XAMLC produces IL that is added to the assembly during the XamlCTask build step:
This tool is included in the Xamarin installer which of course are distribute by versioned installers, so if you are already Toolchain Versioning you do not need to do anything else...
IMHO, Toolchain versioning should include, at a minimum, all of the installed Xamarin components, Visual Studio components, MSBuild Tools, Xcode, Xcode cmd line tools, Android API SDKs (Tools, Build-Tools, Platform-tools), etc...
I.e. If you have a new employee start or a developer hard drive crash or need to deploy a new CI server, how do you rebuild that environment today so it matches the rest of your environment? If you are doing ad-hoc installs from scratch that are downloaded each time, you might be doing it wrong ;-)
As a DevOps, I personally, and for my clients, make offline backups of all the tool installers. This includes a snapshot of OS data drive that includes a developer's environment, a CI environment, a key signing environment, etc...

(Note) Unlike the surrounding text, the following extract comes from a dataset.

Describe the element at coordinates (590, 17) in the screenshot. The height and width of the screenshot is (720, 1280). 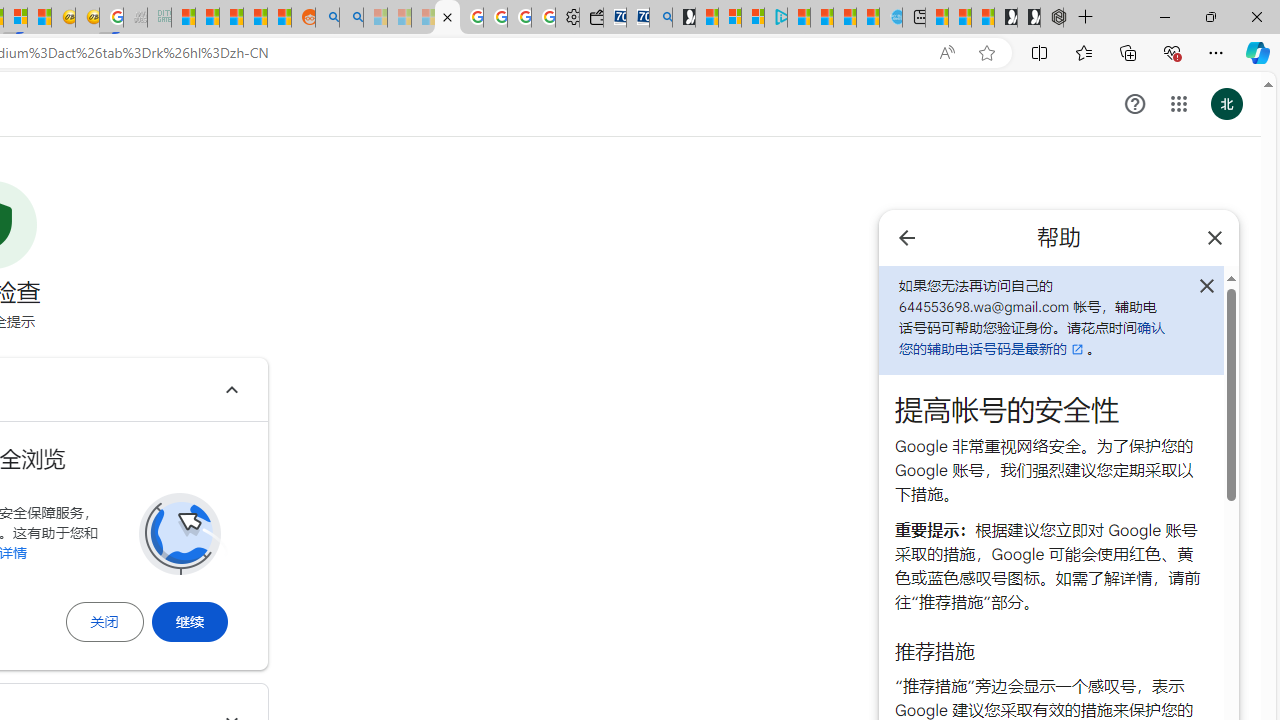
I see `'Wallet'` at that location.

The information related to those tool versions (OS, tools and Nugets) are placed in a PowerShell Desired State Configuration file that is added to the Solution (.sln) root and is versioned like any other source file.
If I every need to rebuild a dev/build environment, running the DSC restores a complete environment to a physical box or VM ... For OS-X, typically we create and offline store the drive's .IMG (which we also create VMs in order to restore to).